Michael Horn, who had served as VW’s US president and chief executive since 2014, was not quoted in the company’s three-paragraph statement announcing his immediate exit from the firm after more than 25 years of service.
VW said Horn’s resignation was by “mutual agreement” and he would be “leaving to pursue other opportunities effective immediately”.
The company did not explain why Horn was leaving the company now – six months after VW was caught using “default device” software to systematically cheat on US regulators’ tests.
Martin Winterkorn, the global CEO of VW, resigned in September 2015 in the near-immediate aftermath of the scandal, which has wiped billions of euros of VW’s market value and left the company facing fines of as much as $20bn and a criminal investigation by the US Department of Justice.
It was revealed last week that Winterkorn was told about the illegal emissions crisis more than a year before the company admitted it to regulators.
Horn has at times appeared frustrated with the German company’s handling of the crisis. When he was called before the US Congress in October, he denied any prior knowledge of the software, and said its installation was not a corporate decision. “I agree it’s very hard to believe,” he told lawmakers. “Personally, I struggle too.”
Herbert Diess, CEO of Volkswagen brand, said: “I want personally to say ‘thank you’ to Michael Horn for the great work he has done for the brand and with the dealers in the United States. During his time in the US, Michael Horn built up a strong relationship with our national dealer body and showed exemplary leadership during difficult times for the brand.”

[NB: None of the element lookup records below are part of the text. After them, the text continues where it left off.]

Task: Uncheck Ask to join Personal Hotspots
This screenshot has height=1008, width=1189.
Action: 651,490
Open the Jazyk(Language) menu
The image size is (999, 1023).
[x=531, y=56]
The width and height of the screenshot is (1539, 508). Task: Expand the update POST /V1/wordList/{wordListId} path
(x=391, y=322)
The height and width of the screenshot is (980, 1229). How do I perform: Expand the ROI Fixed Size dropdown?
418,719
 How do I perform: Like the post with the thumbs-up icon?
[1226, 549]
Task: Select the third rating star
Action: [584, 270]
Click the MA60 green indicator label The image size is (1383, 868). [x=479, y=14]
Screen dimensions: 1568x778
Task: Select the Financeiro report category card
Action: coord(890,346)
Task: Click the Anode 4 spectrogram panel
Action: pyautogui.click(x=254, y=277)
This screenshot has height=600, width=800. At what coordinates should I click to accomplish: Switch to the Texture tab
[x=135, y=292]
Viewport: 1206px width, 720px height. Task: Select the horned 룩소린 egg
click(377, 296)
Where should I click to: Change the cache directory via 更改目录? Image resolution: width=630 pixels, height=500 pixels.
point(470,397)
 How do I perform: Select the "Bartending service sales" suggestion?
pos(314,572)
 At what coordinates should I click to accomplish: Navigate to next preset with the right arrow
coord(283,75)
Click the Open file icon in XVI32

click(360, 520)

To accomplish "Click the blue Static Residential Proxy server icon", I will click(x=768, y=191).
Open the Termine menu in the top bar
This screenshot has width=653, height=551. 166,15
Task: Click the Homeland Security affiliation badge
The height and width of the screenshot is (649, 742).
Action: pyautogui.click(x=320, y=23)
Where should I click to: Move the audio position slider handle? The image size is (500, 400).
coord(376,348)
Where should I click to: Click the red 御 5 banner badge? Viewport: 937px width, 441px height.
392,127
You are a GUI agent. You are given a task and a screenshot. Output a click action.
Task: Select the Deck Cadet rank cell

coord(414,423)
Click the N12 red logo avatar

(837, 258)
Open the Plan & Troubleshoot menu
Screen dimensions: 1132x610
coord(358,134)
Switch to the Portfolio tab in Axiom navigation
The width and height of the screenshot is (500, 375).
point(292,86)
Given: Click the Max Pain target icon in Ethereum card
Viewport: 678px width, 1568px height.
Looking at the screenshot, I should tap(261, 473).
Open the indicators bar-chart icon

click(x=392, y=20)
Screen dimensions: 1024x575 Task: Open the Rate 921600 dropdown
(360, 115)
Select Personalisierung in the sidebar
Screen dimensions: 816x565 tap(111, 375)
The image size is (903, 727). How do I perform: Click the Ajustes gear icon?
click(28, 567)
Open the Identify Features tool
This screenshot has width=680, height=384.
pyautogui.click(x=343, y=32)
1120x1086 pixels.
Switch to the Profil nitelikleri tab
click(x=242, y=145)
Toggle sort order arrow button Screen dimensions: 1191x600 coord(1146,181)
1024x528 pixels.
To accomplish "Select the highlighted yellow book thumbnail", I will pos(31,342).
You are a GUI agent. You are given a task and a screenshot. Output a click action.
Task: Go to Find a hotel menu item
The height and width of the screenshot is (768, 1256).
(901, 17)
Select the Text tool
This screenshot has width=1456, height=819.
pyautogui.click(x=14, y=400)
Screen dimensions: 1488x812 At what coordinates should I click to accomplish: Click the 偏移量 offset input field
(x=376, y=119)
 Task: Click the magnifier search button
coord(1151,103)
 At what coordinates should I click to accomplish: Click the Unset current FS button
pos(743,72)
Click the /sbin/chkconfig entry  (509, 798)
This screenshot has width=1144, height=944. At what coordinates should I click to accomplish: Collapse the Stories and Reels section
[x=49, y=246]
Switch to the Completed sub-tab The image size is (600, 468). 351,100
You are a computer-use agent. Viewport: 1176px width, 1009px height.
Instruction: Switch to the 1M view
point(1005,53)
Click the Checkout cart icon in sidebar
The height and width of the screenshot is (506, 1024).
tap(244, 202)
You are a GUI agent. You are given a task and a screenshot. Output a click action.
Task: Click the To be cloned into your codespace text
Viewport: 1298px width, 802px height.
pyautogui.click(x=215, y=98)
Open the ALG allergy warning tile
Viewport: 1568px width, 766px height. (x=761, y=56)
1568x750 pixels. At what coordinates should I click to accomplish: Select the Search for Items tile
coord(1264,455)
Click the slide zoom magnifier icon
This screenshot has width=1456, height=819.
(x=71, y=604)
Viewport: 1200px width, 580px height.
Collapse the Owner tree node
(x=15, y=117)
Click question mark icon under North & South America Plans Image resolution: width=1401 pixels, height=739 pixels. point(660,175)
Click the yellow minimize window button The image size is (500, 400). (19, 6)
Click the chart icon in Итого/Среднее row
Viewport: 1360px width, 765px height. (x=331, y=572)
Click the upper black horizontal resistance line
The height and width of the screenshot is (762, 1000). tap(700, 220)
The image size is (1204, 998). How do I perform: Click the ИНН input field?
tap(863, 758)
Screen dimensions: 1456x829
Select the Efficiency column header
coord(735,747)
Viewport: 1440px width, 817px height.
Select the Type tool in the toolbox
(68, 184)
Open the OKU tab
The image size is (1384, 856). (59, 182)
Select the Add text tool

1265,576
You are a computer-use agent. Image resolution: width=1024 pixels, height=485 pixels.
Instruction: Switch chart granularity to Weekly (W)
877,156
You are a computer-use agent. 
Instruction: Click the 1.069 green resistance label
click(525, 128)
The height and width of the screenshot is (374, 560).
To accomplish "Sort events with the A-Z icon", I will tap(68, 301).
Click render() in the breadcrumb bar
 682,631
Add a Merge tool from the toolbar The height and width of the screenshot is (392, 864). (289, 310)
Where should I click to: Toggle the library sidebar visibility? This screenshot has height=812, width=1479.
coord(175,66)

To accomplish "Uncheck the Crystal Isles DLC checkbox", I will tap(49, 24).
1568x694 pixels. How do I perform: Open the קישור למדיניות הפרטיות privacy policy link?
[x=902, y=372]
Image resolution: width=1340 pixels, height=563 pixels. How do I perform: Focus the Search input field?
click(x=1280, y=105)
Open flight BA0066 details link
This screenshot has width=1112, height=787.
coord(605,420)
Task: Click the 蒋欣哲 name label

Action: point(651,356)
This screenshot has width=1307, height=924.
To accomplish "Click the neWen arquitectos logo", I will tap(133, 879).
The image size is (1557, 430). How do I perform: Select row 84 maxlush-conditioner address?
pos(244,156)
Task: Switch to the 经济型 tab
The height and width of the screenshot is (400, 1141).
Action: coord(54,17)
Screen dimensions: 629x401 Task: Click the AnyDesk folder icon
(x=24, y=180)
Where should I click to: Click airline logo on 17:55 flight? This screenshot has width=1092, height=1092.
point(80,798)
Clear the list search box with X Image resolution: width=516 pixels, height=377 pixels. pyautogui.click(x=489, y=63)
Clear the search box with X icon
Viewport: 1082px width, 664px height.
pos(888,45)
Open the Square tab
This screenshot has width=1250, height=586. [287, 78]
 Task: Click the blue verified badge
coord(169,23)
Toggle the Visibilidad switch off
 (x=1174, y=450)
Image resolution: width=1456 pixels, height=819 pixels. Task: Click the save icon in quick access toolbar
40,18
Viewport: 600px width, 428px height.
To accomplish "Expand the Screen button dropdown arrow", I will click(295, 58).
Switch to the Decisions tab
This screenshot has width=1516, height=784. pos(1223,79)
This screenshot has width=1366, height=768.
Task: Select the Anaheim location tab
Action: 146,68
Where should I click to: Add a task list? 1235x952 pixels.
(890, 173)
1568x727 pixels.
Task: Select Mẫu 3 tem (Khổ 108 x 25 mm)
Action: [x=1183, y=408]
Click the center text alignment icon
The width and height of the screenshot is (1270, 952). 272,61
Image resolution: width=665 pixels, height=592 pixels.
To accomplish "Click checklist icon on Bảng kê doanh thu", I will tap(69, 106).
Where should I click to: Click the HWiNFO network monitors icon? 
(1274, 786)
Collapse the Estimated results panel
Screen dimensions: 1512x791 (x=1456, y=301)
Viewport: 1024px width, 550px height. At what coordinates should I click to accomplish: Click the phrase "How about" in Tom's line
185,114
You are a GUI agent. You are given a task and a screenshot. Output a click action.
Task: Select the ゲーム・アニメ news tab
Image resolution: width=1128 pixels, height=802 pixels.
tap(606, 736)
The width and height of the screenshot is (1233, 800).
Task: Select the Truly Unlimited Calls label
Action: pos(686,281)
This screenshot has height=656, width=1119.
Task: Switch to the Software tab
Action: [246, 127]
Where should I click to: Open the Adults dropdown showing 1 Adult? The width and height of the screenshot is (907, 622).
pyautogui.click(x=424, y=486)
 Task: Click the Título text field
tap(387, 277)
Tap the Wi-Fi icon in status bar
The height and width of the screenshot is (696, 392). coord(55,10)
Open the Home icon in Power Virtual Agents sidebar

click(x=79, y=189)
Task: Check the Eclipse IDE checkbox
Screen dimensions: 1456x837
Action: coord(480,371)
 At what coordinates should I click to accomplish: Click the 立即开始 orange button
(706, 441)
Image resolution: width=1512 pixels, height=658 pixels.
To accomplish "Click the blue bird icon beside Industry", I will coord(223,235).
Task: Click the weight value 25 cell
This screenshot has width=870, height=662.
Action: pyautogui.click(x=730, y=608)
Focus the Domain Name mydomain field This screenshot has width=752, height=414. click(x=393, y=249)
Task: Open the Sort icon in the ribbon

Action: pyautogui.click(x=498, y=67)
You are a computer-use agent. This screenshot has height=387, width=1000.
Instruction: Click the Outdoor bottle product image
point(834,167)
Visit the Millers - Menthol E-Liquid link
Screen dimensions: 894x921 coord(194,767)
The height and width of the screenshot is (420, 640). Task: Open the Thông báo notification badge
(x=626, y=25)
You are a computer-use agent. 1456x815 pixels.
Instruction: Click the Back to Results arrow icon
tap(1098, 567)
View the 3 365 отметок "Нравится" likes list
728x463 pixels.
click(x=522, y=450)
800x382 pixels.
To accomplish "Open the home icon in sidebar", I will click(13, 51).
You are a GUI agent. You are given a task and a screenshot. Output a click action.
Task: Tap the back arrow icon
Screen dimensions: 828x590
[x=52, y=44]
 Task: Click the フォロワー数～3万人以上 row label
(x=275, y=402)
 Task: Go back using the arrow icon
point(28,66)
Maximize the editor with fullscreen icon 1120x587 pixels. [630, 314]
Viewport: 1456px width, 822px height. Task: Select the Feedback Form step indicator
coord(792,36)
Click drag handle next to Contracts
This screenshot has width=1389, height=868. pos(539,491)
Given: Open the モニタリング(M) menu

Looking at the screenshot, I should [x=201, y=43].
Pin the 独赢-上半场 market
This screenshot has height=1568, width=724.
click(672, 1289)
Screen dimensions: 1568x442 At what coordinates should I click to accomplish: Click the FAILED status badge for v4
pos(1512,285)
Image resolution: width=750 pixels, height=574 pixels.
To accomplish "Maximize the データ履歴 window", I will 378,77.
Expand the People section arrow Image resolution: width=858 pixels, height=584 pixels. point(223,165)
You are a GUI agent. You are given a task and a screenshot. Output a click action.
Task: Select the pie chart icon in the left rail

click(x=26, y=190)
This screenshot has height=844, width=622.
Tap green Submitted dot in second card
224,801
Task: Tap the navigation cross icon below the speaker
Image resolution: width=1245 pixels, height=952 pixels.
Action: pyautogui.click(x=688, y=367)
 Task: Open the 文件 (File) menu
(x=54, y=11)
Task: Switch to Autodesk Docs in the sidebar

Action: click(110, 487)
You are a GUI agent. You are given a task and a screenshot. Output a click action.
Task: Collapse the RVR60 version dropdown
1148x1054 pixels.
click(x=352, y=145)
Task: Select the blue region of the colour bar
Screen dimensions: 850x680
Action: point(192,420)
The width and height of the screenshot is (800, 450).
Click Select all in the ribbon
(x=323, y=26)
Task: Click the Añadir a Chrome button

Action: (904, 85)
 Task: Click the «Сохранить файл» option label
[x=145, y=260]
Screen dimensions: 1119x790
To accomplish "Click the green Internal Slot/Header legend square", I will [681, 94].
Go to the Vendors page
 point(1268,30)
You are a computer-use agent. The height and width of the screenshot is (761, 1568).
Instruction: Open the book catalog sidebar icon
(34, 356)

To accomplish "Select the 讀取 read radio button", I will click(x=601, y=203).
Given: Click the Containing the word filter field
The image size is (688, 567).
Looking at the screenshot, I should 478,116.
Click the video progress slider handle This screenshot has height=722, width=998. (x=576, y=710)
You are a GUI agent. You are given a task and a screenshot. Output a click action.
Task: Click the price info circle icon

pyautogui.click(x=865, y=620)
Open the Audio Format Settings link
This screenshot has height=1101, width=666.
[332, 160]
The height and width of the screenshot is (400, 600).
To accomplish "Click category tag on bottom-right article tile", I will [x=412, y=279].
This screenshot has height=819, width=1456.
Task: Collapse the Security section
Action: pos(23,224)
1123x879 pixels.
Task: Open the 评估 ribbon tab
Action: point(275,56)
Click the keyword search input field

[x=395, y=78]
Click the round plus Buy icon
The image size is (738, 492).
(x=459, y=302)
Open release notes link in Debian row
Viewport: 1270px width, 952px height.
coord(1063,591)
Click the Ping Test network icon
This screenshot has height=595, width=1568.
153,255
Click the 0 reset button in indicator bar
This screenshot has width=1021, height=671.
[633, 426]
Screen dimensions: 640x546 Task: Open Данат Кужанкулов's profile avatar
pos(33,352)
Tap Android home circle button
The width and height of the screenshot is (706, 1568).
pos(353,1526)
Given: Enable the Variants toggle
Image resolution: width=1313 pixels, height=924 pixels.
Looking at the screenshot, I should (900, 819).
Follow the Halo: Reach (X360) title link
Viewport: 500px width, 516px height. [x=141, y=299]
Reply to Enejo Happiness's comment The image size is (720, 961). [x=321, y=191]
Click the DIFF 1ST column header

Horn will be replaced on an interim basis by Hinrich Woebcken, who was recently appointed head of VW in North America.
A federal judge has given the company until 24 March to reach an agreement with the government on recalling the affected vehicles. Both state and federal regulators will have to sign off on any planned recall. VW has not indicated whether it will be able to meet the deadline.
The “defeat device”, which dramatically reduced VW diesel emissions only when cars were undergoing regulatory tests not when they were on the road, was installed in 6000,000 vehicles in the US and 11m across the world.
VW has set aside €6.7bn to deal with the costs of recalling and fixing cars across the world, but penalties in the US lawsuit could cost Volkswagen more than $30,000 per vehicle, which could total as much as $20bn. Analysts have warned that the total cost of the scandal could be as high as €78bn, which would be 60% more than the Deepwater Horizon disaster cost BP.